Pour notre interlocuteur, un doctorant qui travaille sur le sujet depuis deux
ans, «la Tunisie a raté avec cette “politique“ des chances réelles de
désenclaver les régions de l’intérieur». Répétant cette phrase de l’explorateur
britannique Henry Morton Stanley, qui s’adressait ainsi au roi belge Léopold II,
qui a colonisé, à la fin du XIXème siècle, le Congo: “Sans le chemin de fer, le
Congo ne vaut pas un penny”.

Le retard des régions de l’intérieur, d’où est partie la révolution du 14
janvier 2011, est aussi dû à la faiblesse de l’infrastructure des transports
collectifs. En témoigne le fait que le réseau ferroviaire suit pour l’essentiel
une ligne qui part de Tunis à Gabès.

«Certes, ajoute notre interlocuteur, le train va jusqu’à Gafsa, à Métlaoui, à
Jendouba, à Tataouine,… Mais dans quelles conditions: les rames ne sont pas
confortables et les trains ne sont pas rapides».

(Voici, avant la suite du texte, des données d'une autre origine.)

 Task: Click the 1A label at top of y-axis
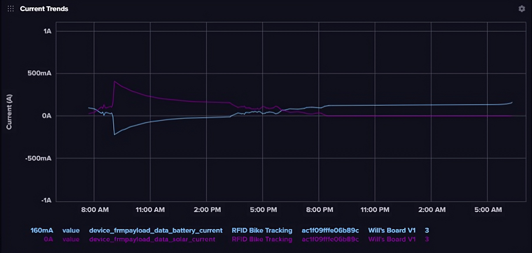point(47,31)
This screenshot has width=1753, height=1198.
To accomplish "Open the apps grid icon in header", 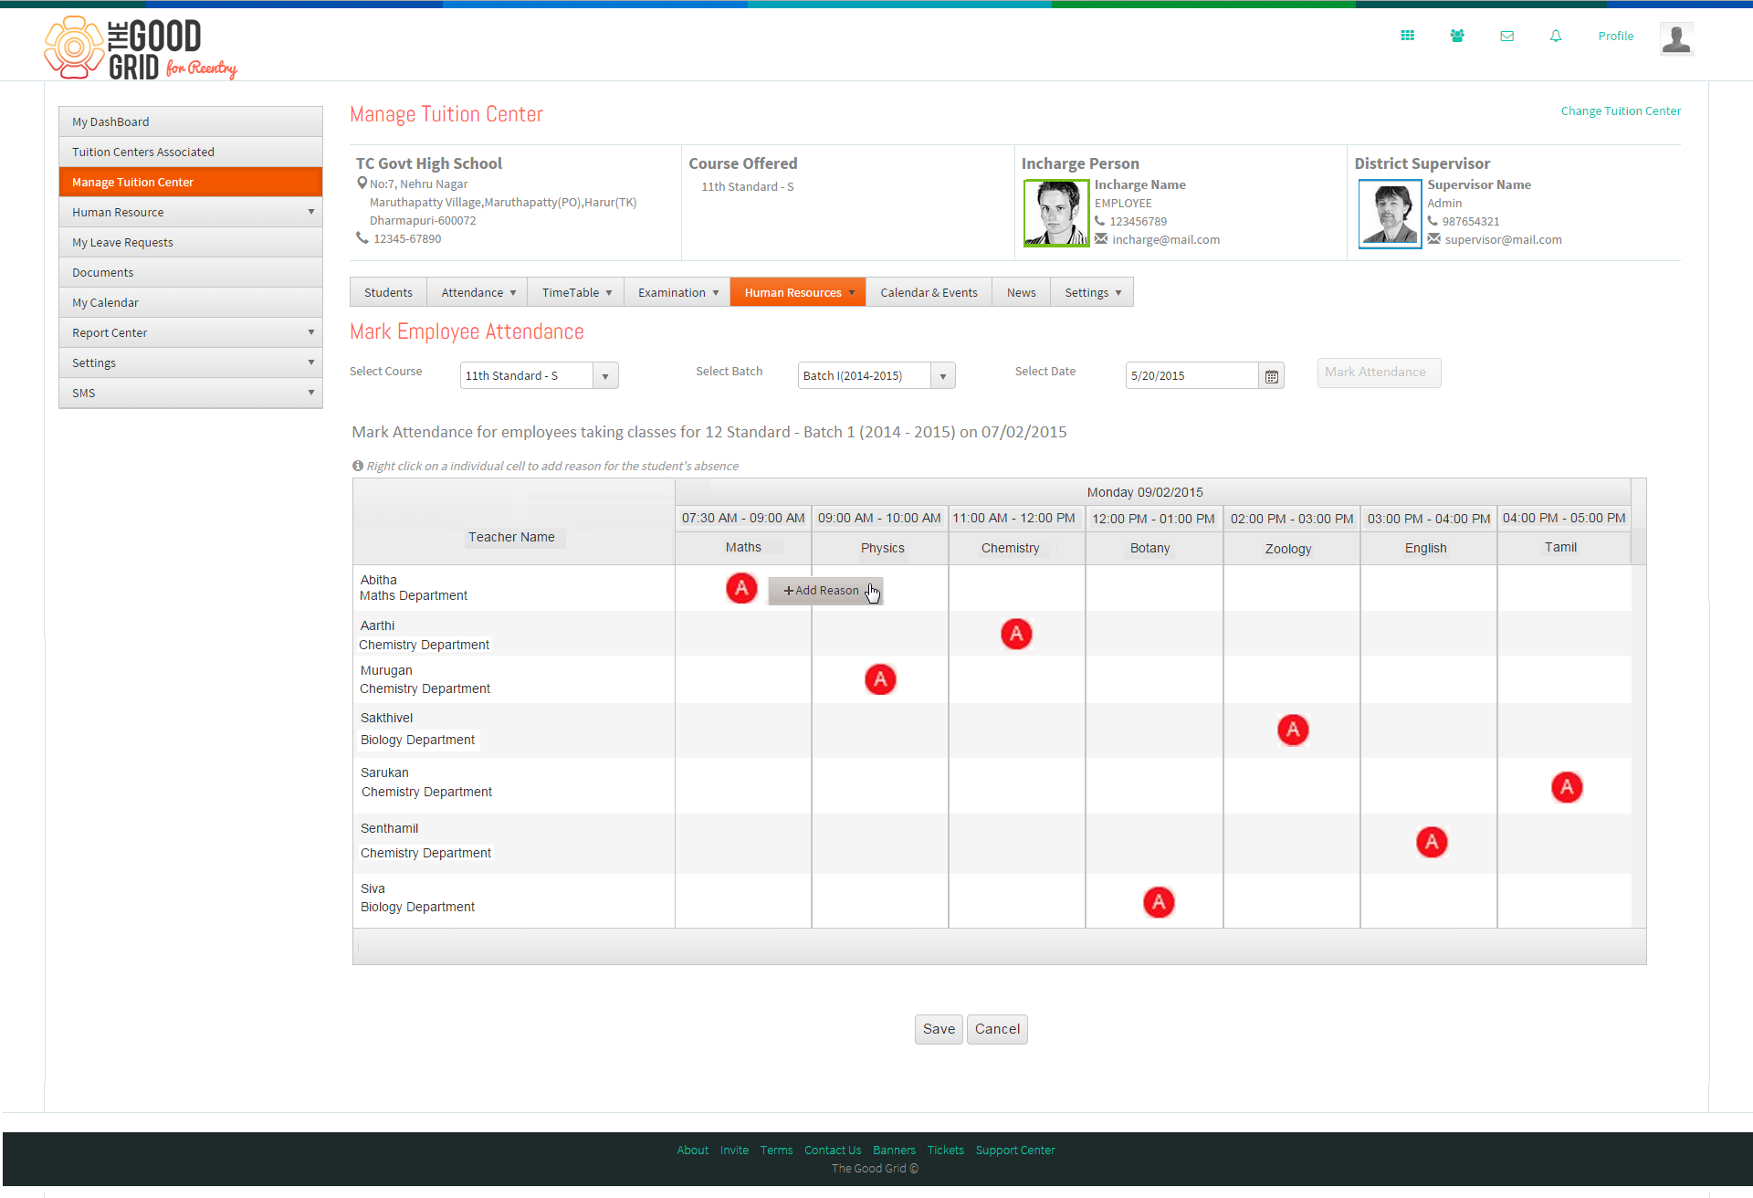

Beaucoup de villes de l’intérieur ne sont pas couvertes par le train. Ainsi, une
ville qui occupe une position centrale comme Kairouan n’est pas reliée au réseau
ferroviaire; le train n’a pas retrouvé le chemin de la ville depuis les
inondations de l’automne 1969.

«Rien n’a été fait depuis pour le relier la capitale des Aghlabites au réseau
ferroviaire qui est à 60 kilomètres de là à Enfida ville. La volonté politique
n’y était pas. Il a fallu une année et demi pourtant pour venir à bout de
l’élargissement de l’autoroute Tunis-Hammamet, certes nécessaire, mais qui a
servi à faciliter les déplacements du président déchu, Ben Ali», commente notre
interlocuteur.

A propos d’autoroutes, le tracé suit également, et pour l’essentiel, la côte. De
Bizerte à Sfax.

Des membres du clan mettent la main sur des concessionnaires automobiles

En agissant de la sorte, le régime Ben Ali a favorisé la côte par rapport aux
régions de l’intérieur. En excluant du développement beaucoup d’entre elles.
«Les investissements s’en détournent ainsi que les touristes étrangers».

«Le développement du métro a, par ailleurs, été retardé. Ainsi des projets n’ont
pas été engagés alors qu’ils pouvaient assurer un décollage de l’activité
économique. Comme celui du métro dans la ville de Sfax ou encore celui de
Tunis-M’hamdia».

Au contraire, le transport privé a été encouragé. S’il est certain que tout
Tunisien a droit d’acquérir un véhicule particulier, il est aussi à faire
remarquer que la politique de la voiture populaire, qui n’en est plus une, a été
initiée, en 1995, en vue de favoriser l’enrichissement du clan Ben Ali-Trabelsi.

Petit à petit, des membres du clan mettent, en effet, la main sur des
concessionnaires automobiles: Ford pour Belhassan Trabelsi et Volkswagen, Kia et
Porsche –excusez du peu!- pour Sakhr Materi, éliminant, en un tour de main, un
des opérateurs: les industries mécaniques maghrébines (IMM), une entreprise
installée à Kairouan, et la

STIA
(Société tunisienne d’industries automobiles) qui faisaient du montage
de véhicules.

Le clan Ben Ali a mis en place, pour ce faire, des moyens de financement
associant les banques, les sociétés de leasing et les caisses sociales
participant à un endettement des ménages.